ザ・グレート・展開予測ショー

あなたをScandal!【2】


投稿者名:黒犬
投稿日時:(01/10/22)

「変ですよね」
「変よね」
「変ですわね」
「変だよな」

学校帰りの学生たちで賑わうここ、喫茶店『神砂嵐』において、どこかで聞いた事のあるようなやりとりがなされていた。
こちらのメンバーは発言順に小鳩、愛子……そして六道女学院でのおキヌの親友、弓かおりと一文字魔理である。

実はこの四人、今ここには居ないおキヌやタイガーたちを介して知り合い、結構仲良くやっているのだ。


例の『お断り事件』から一日。
今日も横島は、ホームルームが終わったとたん急いで帰っていった。
まさしく、声をかける間も有らばこそ、だ。

「あの横島が女からの誘いを断ったってのか…」

『あの』をやたら強調して首を捻る魔理。

(おキヌちゃんが知ったら心配すんだろなぁ…)

親友の気持ちを思いやり、小さく溜息をつく。

「あのケダモノが、女性に接する機会を自ら放棄するなんて、考えられませんわ。きっと何かロクでもない事を企んでるに決まってますわ」

吐き捨てるように、かおり。

(あんなケダモノの事はどうでもいいですけれど、良からぬ事をしているのなら、令子お姉様にご迷惑がかかる前に阻止しないと。それに氷室さんのためにも…)

優しすぎる性格の親友に思いを馳せ、テーブルの下で拳を強く握る。

女同士の友情は熱く、そして美しい。
二人とも、「横島が下手な悪さをすればおキヌが傷つく」という事に危機感を感じていた。
なにはともあれ、優しすぎるのだ。あのの親友は。


「とにかく、昨日はそれで大騒ぎになってたわ」

冷静さを装って愛子がこぼす。
こめかみのヒクつきは隠しようもないが。

ちなみに昨日、二人の石化が解けたのは既に夜中と言っていい時間であった。
彼女達の受けたショックの大きさが伺えるというものだろう。

「私も気になったんで昨日、何度か横島さんの部屋を訪ねたんですけど…」

夜中になっても帰ってこなかった、と説明する小鳩。
その折、横島の様子を見に来たおキヌとばったり鉢合わせになり、お互いに訪問理由を誤魔化す為に、必死で延々三時間も世間話を続けてしまったのは彼女たちだけの秘密であった。

「まぁ、原因を考えるのはピート君たちを待ってからにしましょ。あ〜ぁ、こんなのちっとも青春じゃないわ…」

机に腰掛けたまま脚をぶらつかせ、溜息をつく。

机妖怪である彼女は当然、本体である学校机を伴ってここ――喫茶店――に来ていた。
他の一般客からの妙な視線や、カウンターの向こうで店長が泣きそうな顔をしているのは、きっと気のせいだろう。
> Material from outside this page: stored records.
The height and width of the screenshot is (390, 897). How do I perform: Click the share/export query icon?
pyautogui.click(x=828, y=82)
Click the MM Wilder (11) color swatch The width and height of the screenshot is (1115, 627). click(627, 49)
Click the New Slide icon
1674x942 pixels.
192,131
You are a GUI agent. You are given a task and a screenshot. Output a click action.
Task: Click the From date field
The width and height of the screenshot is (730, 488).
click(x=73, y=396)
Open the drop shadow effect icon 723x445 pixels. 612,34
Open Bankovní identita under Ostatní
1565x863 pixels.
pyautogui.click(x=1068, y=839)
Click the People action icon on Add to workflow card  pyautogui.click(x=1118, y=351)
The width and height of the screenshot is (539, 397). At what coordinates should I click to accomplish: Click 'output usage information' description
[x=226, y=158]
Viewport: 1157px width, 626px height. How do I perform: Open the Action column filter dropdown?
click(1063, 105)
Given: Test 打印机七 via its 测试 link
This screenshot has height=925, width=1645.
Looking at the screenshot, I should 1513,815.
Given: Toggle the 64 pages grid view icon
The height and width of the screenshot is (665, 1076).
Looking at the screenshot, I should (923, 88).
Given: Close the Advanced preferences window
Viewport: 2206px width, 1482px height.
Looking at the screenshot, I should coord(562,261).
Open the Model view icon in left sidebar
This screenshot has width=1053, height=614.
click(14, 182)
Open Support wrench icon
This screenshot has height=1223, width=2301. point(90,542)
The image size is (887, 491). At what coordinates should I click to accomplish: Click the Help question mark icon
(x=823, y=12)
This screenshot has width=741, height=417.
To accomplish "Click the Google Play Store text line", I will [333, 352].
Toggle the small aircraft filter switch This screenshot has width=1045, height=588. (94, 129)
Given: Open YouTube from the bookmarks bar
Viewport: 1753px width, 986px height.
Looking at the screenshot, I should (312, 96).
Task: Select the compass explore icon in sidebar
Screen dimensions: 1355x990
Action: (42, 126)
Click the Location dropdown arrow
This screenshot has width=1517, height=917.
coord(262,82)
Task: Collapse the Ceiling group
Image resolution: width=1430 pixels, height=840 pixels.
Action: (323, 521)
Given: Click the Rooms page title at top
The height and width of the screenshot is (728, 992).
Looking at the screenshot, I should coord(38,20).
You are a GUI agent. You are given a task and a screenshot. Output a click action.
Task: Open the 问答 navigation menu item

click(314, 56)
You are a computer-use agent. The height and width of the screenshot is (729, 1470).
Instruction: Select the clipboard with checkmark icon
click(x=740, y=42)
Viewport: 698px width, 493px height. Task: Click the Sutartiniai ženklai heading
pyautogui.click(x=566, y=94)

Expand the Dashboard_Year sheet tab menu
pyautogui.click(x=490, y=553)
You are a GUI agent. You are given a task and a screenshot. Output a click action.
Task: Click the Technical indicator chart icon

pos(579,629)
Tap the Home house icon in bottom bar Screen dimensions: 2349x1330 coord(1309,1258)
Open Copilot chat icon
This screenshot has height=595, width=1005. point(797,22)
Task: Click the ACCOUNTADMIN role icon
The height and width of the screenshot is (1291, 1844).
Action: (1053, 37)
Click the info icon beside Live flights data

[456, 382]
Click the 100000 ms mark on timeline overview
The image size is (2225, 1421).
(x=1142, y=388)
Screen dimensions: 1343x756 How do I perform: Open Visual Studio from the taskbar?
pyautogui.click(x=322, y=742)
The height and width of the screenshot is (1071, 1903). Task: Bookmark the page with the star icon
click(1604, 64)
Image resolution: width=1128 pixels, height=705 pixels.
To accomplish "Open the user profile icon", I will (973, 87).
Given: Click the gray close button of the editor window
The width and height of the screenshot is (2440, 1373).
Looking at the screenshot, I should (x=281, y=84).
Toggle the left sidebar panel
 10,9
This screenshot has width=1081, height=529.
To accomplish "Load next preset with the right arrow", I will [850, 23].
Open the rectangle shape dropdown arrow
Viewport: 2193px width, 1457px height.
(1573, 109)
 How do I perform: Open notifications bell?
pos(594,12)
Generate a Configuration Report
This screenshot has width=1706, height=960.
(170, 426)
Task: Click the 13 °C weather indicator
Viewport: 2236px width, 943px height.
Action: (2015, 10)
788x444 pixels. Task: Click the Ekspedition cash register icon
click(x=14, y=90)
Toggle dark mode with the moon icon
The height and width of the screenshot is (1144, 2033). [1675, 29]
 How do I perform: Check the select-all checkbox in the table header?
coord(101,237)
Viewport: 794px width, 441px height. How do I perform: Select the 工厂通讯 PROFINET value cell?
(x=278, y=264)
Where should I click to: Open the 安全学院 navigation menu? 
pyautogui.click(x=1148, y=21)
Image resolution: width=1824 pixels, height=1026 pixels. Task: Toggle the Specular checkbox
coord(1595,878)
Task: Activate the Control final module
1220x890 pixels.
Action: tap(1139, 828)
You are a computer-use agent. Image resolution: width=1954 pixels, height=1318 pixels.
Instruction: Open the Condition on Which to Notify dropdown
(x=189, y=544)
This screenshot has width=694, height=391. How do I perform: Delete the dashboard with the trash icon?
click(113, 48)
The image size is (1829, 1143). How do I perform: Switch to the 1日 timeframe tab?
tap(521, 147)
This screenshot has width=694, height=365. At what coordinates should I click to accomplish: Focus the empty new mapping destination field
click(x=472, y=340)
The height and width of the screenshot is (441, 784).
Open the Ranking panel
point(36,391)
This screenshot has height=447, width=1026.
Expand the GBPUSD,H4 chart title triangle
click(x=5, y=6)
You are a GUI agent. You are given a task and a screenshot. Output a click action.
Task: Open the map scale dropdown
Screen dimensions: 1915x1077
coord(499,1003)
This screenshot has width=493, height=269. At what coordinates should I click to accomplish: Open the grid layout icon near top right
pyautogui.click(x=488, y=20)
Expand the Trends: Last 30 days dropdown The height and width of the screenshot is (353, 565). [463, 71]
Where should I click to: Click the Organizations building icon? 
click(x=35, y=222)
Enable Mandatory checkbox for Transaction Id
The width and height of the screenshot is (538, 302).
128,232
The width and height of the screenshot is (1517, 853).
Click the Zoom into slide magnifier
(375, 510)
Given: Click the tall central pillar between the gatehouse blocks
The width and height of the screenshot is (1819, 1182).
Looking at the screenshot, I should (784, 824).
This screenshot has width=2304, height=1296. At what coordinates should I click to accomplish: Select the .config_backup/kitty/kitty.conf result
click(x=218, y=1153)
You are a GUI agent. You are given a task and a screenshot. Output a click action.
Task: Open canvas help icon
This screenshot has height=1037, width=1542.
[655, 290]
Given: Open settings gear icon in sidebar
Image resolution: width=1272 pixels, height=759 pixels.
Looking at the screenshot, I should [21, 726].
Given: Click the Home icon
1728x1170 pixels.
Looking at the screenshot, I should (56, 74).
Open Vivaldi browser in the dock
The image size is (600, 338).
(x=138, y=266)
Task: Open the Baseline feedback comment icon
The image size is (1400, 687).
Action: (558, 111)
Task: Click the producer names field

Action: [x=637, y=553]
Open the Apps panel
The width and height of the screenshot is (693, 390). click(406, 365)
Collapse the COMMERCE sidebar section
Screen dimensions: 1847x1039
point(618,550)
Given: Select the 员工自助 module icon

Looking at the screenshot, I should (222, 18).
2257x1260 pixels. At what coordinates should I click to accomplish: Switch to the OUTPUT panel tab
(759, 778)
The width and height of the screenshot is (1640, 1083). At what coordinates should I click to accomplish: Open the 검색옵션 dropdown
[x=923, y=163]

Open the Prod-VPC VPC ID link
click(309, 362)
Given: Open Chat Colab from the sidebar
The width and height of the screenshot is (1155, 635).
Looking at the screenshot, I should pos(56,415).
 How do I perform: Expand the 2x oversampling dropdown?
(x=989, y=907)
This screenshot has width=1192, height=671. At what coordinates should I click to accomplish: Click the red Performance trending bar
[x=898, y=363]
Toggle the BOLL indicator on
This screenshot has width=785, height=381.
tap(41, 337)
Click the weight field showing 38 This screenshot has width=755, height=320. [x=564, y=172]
たぶん。







――カランカラン♪

入り口のカウベルに軽快な音を奏でさせつつ、件の待ち人たちが店内に入ってきた。

ピート、タイガー、そして雪之丞である。

三人は彼女たちから電話で依頼を受け、横島の部屋を――勝手に――捜索に行っていたのだ。
この際、法律とか礼儀とかいっためんどくさい物は心の棚の最上段に置いておくことにする。

「どう? 何か出て……きましたのね、その様子だと」

かおりが言った通り、三人の顔色は水死体もかくや、という状態だった。
皆、一様に表情を硬化させ、立ち振る舞いもぎこちない。

(墓場から迷って出たゾンビはこんな風かしら……)

思わず考えてしまうかおりである。

「…で、何が出てきたの?」

これはただ事ではないと、焦りといらつきを含んだ声で愛子がせっついた。
口には出さないが、他の面々も同じ気持ちを瞳に映して男3人に視線を向ける。




「………」




無言のまま、雪之丞が背負っていた鞄の口を開けて見せた。
ピートとタイガーは、悲しげに顔を背けている。




「「「「………」」」」




ヌイグルミ、色鉛筆、お絵かき帖、縄跳び、少女マンガ、カラーボール、etc・・・・・・

そして、とどめに十歳くらいと思しき少女と横島の映った写真。
その中であろう事か、少女は横島の頬にキスなどしている。




「……手遅れでしたのね」
「……あぁ…おキヌちゃん、可哀想に」

絶望を含んだ声を洩らしつつ視線を交し合う二人。
愛子は「……あは…あはは…」と妙に虚ろな笑いを洩らしているし、小鳩は既に失神していた。

ピートが辛そうに顔を俯かせ、タイガーも拳を震わせている。




「……殲滅しよう」

ぽつりと放った雪之丞の一言が、酷く寒々しく店内に響いた。